:: Data for review ::

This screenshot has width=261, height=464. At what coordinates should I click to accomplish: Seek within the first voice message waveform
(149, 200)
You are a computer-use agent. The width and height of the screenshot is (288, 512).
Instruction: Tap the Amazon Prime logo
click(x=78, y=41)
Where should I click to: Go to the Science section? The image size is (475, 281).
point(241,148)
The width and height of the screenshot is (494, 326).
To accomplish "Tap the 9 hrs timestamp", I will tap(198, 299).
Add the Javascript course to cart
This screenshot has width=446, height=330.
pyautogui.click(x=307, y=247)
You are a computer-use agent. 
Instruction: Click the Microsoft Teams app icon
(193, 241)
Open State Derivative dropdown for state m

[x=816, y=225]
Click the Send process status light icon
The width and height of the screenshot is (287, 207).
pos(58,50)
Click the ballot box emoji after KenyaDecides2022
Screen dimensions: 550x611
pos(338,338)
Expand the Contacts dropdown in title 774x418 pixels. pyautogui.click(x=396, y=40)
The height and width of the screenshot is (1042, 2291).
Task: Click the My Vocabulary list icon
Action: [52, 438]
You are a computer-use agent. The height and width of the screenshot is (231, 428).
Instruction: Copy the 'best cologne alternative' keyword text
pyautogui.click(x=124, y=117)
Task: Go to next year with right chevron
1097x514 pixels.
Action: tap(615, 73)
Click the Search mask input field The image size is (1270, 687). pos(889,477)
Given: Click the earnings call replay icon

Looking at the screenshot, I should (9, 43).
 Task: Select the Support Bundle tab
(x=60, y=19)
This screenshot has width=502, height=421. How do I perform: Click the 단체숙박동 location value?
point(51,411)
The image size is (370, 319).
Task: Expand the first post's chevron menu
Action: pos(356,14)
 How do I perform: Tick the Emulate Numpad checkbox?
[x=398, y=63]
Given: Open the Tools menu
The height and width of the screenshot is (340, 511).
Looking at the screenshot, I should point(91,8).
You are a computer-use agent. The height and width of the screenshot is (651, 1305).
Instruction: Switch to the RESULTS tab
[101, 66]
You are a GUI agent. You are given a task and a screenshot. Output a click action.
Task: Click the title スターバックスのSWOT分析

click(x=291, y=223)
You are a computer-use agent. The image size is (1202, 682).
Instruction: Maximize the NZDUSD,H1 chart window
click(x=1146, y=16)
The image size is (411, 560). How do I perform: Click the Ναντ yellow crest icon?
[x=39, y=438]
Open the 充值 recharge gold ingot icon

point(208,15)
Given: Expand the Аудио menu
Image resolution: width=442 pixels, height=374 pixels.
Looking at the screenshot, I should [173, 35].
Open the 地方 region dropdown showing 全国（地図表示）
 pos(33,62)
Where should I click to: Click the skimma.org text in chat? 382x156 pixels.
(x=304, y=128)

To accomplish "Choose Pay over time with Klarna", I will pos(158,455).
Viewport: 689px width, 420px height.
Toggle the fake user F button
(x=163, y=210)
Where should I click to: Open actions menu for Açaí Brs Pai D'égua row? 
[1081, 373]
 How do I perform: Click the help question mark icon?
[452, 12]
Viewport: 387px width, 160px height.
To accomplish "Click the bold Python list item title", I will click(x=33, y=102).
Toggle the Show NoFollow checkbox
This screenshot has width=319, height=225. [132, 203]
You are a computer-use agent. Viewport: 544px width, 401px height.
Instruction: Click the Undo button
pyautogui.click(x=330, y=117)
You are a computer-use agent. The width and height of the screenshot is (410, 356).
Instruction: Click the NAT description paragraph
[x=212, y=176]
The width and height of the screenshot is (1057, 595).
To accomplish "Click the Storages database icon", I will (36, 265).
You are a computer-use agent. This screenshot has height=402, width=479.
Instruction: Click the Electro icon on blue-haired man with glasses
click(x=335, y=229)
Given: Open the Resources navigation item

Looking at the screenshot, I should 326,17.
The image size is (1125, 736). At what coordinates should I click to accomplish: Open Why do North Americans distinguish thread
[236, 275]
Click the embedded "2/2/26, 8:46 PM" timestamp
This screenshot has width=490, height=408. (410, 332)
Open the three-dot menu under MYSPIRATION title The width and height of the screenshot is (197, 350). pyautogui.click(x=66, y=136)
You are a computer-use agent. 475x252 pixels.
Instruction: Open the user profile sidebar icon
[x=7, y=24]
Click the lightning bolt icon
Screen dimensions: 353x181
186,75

:::

§ Try it
Copy the entries above exactly, but only from the line holding "Image resolution: width=442" through the line holding "The width and height of the screenshot is (1057, 595).", both included.

§ Solution
Image resolution: width=442 pixels, height=374 pixels.
Looking at the screenshot, I should [173, 35].
Open the 地方 region dropdown showing 全国（地図表示）
 pos(33,62)
Where should I click to: Click the skimma.org text in chat? 382x156 pixels.
(x=304, y=128)

To accomplish "Choose Pay over time with Klarna", I will pos(158,455).
Viewport: 689px width, 420px height.
Toggle the fake user F button
(x=163, y=210)
Where should I click to: Open actions menu for Açaí Brs Pai D'égua row? 
[1081, 373]
 How do I perform: Click the help question mark icon?
[452, 12]
Viewport: 387px width, 160px height.
To accomplish "Click the bold Python list item title", I will click(x=33, y=102).
Toggle the Show NoFollow checkbox
This screenshot has width=319, height=225. [132, 203]
You are a computer-use agent. Viewport: 544px width, 401px height.
Instruction: Click the Undo button
pyautogui.click(x=330, y=117)
You are a computer-use agent. The width and height of the screenshot is (410, 356).
Instruction: Click the NAT description paragraph
[x=212, y=176]
The width and height of the screenshot is (1057, 595).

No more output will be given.